L’intervento attuale, finanziato da Regione Lombardia (Bando regionale per la promozione di interventi di valorizzazione del patrimonio archeologico e dei siti Unesco lombardi), si è reso indispensabile per riprendere un filo interrotto nel 2009: in occasione dei lavori di ristrutturazione dell’edificio per ospitare la nuova sede del Museo Archeologico, l’area di scavo era stata infatti semplicemente lasciata a vista, poiché già allora si era deciso, per ragioni di tempo e di costi, di rinviarne ad un momento più opportuno il riordino.

Oggi i lavori che coinvolgono l’area archeologica di scavo mirano innanzitutto a preservarne le condizioni attuali, di preziosa testimonianza delle passate stratificazioni: a questo sono dirette le operazioni di pulitura e consolidamento degli intonaci di rivestimento, dipinti e non; l’estrazione, mediante impacchi, delle efflorescenze saline che affliggono le murature; il consolidamento delle profonde fessurazioni che interessano i muri absidali e il contenimento, attraverso stuccature, del materiale incoerente di riempimento degli stessi, che tende a franare.

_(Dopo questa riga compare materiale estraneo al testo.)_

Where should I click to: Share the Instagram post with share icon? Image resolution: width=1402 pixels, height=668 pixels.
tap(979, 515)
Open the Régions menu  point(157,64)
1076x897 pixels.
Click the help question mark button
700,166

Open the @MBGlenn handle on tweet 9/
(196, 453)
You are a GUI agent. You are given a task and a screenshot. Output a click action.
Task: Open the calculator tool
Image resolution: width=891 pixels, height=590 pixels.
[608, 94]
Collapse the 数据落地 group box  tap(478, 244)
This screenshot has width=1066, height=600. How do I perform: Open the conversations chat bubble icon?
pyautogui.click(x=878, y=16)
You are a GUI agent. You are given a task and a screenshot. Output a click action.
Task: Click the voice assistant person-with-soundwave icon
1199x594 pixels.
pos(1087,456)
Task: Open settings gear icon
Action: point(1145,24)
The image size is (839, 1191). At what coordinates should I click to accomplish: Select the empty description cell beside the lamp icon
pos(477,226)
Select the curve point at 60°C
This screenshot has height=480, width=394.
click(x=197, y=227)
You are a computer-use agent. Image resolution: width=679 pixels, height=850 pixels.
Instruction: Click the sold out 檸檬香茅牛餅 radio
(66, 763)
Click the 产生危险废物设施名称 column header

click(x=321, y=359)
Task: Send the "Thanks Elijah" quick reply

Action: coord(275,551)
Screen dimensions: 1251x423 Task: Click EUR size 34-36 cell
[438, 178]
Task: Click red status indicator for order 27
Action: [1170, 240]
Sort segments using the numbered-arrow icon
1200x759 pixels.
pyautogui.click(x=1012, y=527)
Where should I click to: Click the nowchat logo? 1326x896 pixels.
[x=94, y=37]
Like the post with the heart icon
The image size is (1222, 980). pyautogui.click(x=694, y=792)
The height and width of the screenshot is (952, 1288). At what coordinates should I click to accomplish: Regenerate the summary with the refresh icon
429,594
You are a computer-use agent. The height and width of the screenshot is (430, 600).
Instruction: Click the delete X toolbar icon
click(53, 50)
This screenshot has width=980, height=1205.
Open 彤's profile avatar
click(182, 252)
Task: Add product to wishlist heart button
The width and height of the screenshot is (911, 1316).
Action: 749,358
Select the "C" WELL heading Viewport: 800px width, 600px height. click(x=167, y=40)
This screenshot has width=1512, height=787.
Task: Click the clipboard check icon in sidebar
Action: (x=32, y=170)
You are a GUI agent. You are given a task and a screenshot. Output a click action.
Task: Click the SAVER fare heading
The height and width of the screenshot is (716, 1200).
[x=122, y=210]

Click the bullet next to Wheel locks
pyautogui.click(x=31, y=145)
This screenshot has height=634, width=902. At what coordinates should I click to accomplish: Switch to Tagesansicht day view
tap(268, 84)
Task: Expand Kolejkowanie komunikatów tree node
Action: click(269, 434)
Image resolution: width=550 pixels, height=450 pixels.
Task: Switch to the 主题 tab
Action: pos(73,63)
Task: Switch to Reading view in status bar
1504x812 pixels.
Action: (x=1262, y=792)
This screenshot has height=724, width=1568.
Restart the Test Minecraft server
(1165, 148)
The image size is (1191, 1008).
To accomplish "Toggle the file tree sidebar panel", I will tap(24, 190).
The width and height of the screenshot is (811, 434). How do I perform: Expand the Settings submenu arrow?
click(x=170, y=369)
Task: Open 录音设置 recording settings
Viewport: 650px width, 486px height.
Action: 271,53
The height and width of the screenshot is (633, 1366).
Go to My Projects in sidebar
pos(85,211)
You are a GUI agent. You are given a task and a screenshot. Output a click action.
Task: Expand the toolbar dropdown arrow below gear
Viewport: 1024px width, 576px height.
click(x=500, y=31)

Accanto a questo, si sta effettuando un lavoro di ripulitura delle aree, indispensabile dopo cinque anni, e inteso anche come momento di manutenzione periodica nel futuro.

I lavori di restauro tuttavia non sono solo questo: vogliono essere strumento per agevolare il pubblico nella lettura corretta dello scavo. Lo scopo è di aiutare il visitatore a riconoscere l’impianto originario della basilica, risalente al X secolo, accanto ai resti, pur presenti, dell’edificio funerario del V secolo, marcandone gli ambiti con accorgimenti visivi che siano di più immediata lettura rispetto a quelli attuali. Si vuole in sostanza rendere lo scavo testimonianza viva e di approfondimento anche per il visitatore poco esperto.